Benar dugaanku, bahwa aku yang salah menilai ekpresi kak Alice tadi. Lihat saja apa yang baru dia katakan, kak Alice bahkan tidak terbang saat dipuji.
"Iya Kak, sama-sama."
Beberapa detik setelah aku menyahuti ucapan kak Alice, tidak lama kemudian kak Gasta yang semula berada di belakang mobil kini berjalan ke arah kami.
"Ini, makasih." kata kak Gasta sembari menyerahkan ponselku ke arahku.
Aku menerima ponselku dan menatap kak Gasta. "Sama-sama, Kak Gasta." sahutku dan hanya tersenyum tipis karena pipiku masih sakit dan aku juga sedang mengenakan helm di kepala.
Suasana tiba-tiba menjadi canggung, aku dan kak Gasta saling bertatapan satu sama lain. Sedangkan kak Alice memandangi jalanan yang sepi dengan mata yang berputar menatap sekeliling.
Pikiran kotor itu kembali, pertanyaan apa yang dilakukan oleh kak Gasta dan kak Alice di dalam mobil sejak tadi dan sebelum aku datang kini memenuhi isi kepalaku. Selain itu, saat melihat baju kak Alice yang sedikit berantakan membuat pikiranku semakin berkelana.
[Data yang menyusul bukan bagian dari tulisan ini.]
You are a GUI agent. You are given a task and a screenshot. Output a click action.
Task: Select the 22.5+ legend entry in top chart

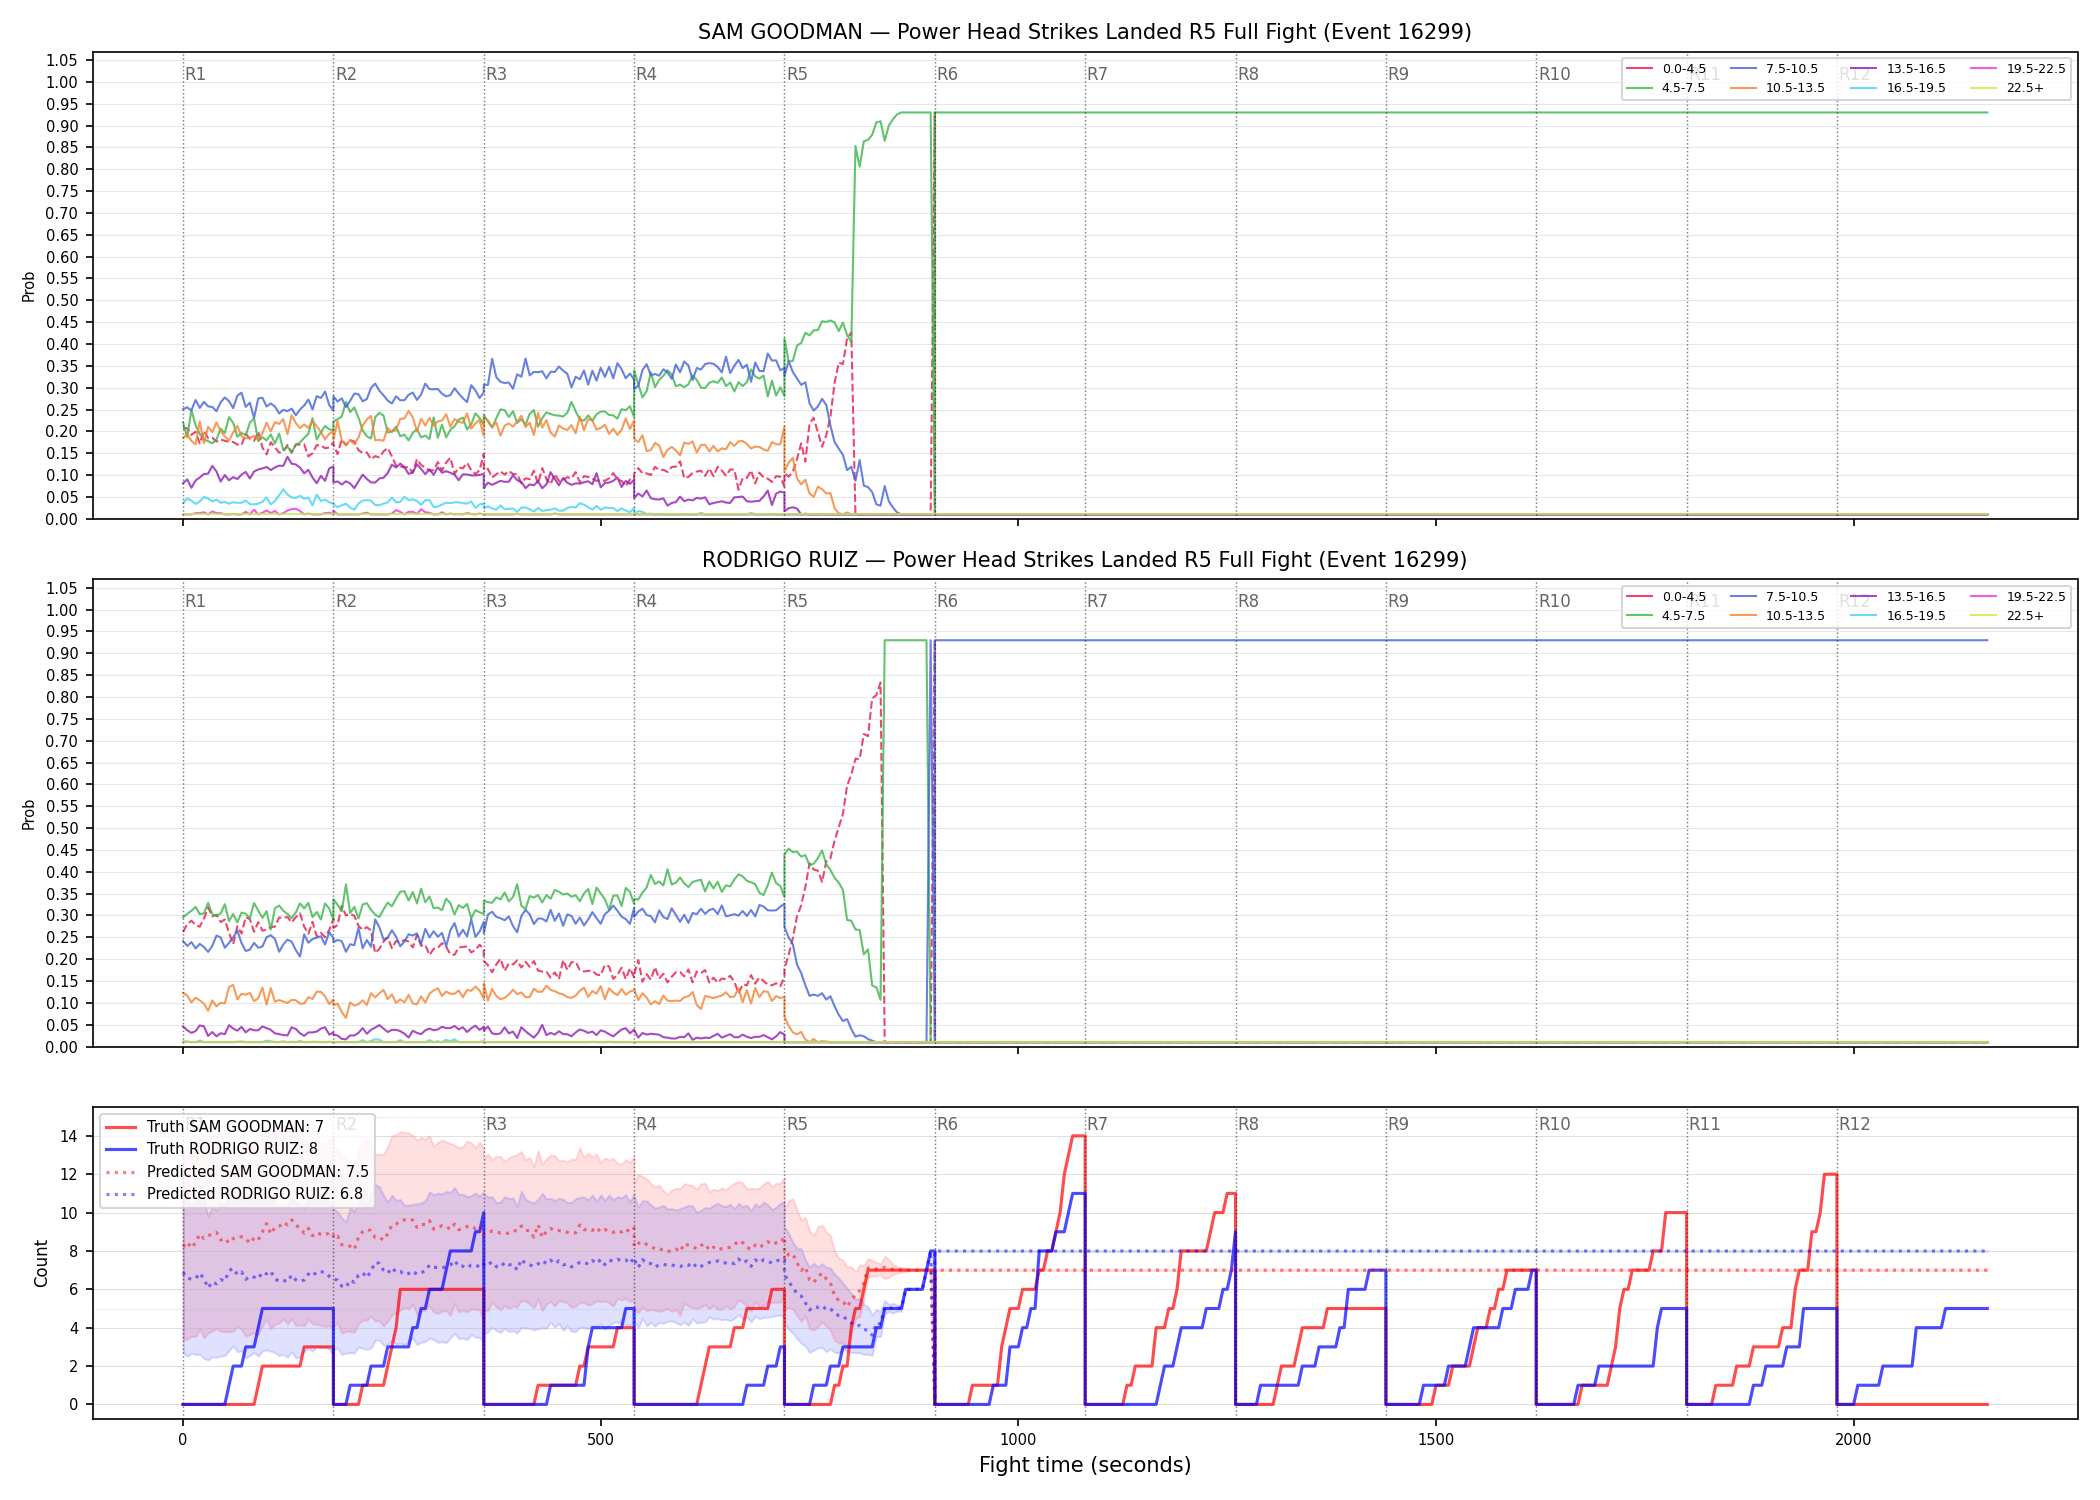(x=2007, y=88)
Tidak, tidak mungkin sosok wanita cantik dan lelaki tampan seperti kak Alice dan kak Gasta melakukan hal yang tidak senonoh di dalam mobil itu. Ini hanya prasangka buruk, aku tidak boleh berpikiran buruk tentang orang lain.
"Ngapain masih di sini?"
Pertanyaan yang tiba-tiba terdengar keluar dari mulut kak Gasta membuatku mengerjap polos. "Ha?" sahutku seperti orang bodoh.
"Urusan gue sama lo udah selesai, ngapain lo masih di sini?" tanya kak Gasta sekali lagi dengan wajah datarnya dan tatapan tajamnya yang begitu menusuk.
Aku membisu.
Setelah tidak membutuhkanku lagi, kini kak Gasta mengusirku begitu saja?
Memang benar, tidak ada hal yang perlu aku lakukan lagi di sini karena kak Gasta sudah tidak membutuhkanku lagi. Tetapi, aku tidak ingin hal-hal yang seharusnya tidak terjadi akan terjadi setelah aku pergi.
Tidak ada yang tahu isi hati dan pikiran seseorang selain Tuhan, tetapi hasutan setan bisa datang kapan saja, kan? Maka dari itu, kak Gasta dan kak Alice tidak boleh berduaan.
Aku akan tetap di sini menemani kak Gasta dan kak Alice sampai montir datang. Walau pun kak Gasta mengusirku dengan kasar, dan badanku sudah lelah dan letih, tetapi aku akan tetap di sini.
Demi apa? Ya demi menjaga calon jodohku agar tidak disentuh orang lain.